Segment Open
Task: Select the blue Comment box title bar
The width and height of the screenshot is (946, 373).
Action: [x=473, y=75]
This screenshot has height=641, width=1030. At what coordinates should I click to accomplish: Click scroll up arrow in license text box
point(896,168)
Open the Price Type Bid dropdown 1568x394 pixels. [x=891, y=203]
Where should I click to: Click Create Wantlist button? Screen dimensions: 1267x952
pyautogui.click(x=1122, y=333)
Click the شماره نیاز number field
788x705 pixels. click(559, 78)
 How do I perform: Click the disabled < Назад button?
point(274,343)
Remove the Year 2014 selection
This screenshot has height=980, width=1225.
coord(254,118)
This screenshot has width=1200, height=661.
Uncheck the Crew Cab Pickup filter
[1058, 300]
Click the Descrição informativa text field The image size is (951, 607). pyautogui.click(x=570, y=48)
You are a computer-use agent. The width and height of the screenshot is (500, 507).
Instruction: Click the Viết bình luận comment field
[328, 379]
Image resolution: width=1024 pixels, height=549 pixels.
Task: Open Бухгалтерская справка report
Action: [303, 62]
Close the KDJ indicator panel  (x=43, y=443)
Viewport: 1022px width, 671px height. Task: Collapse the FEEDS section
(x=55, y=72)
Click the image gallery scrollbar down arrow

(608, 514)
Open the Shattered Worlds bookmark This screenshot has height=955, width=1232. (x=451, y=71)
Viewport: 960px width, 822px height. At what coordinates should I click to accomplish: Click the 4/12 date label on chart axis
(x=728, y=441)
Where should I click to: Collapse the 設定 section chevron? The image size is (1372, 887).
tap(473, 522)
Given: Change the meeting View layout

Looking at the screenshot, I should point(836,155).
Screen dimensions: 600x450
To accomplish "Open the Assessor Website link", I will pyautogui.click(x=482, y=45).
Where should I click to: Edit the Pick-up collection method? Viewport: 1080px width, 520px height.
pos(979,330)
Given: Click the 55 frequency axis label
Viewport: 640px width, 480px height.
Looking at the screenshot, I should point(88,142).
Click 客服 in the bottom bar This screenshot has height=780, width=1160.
Segment Closed
About this exercise
Your task is to copy all of the entries exactly.

Worked solution
Task: Select the blue Comment box title bar
The width and height of the screenshot is (946, 373).
Action: [x=473, y=75]
This screenshot has height=641, width=1030. At what coordinates should I click to accomplish: Click scroll up arrow in license text box
point(896,168)
Open the Price Type Bid dropdown 1568x394 pixels. [x=891, y=203]
Where should I click to: Click Create Wantlist button? Screen dimensions: 1267x952
pyautogui.click(x=1122, y=333)
Click the شماره نیاز number field
788x705 pixels. click(559, 78)
 How do I perform: Click the disabled < Назад button?
point(274,343)
Remove the Year 2014 selection
This screenshot has height=980, width=1225.
coord(254,118)
This screenshot has width=1200, height=661.
Uncheck the Crew Cab Pickup filter
[1058, 300]
Click the Descrição informativa text field The image size is (951, 607). pyautogui.click(x=570, y=48)
You are a computer-use agent. The width and height of the screenshot is (500, 507).
Instruction: Click the Viết bình luận comment field
[328, 379]
Image resolution: width=1024 pixels, height=549 pixels.
Task: Open Бухгалтерская справка report
Action: [303, 62]
Close the KDJ indicator panel  (x=43, y=443)
Viewport: 1022px width, 671px height. Task: Collapse the FEEDS section
(x=55, y=72)
Click the image gallery scrollbar down arrow

(608, 514)
Open the Shattered Worlds bookmark This screenshot has height=955, width=1232. (x=451, y=71)
Viewport: 960px width, 822px height. At what coordinates should I click to accomplish: Click the 4/12 date label on chart axis
(x=728, y=441)
Where should I click to: Collapse the 設定 section chevron? The image size is (1372, 887).
tap(473, 522)
Given: Change the meeting View layout

Looking at the screenshot, I should point(836,155).
Screen dimensions: 600x450
To accomplish "Open the Assessor Website link", I will pyautogui.click(x=482, y=45).
Where should I click to: Edit the Pick-up collection method? Viewport: 1080px width, 520px height.
pos(979,330)
Given: Click the 55 frequency axis label
Viewport: 640px width, 480px height.
Looking at the screenshot, I should point(88,142).
Click 客服 in the bottom bar This screenshot has height=780, width=1160.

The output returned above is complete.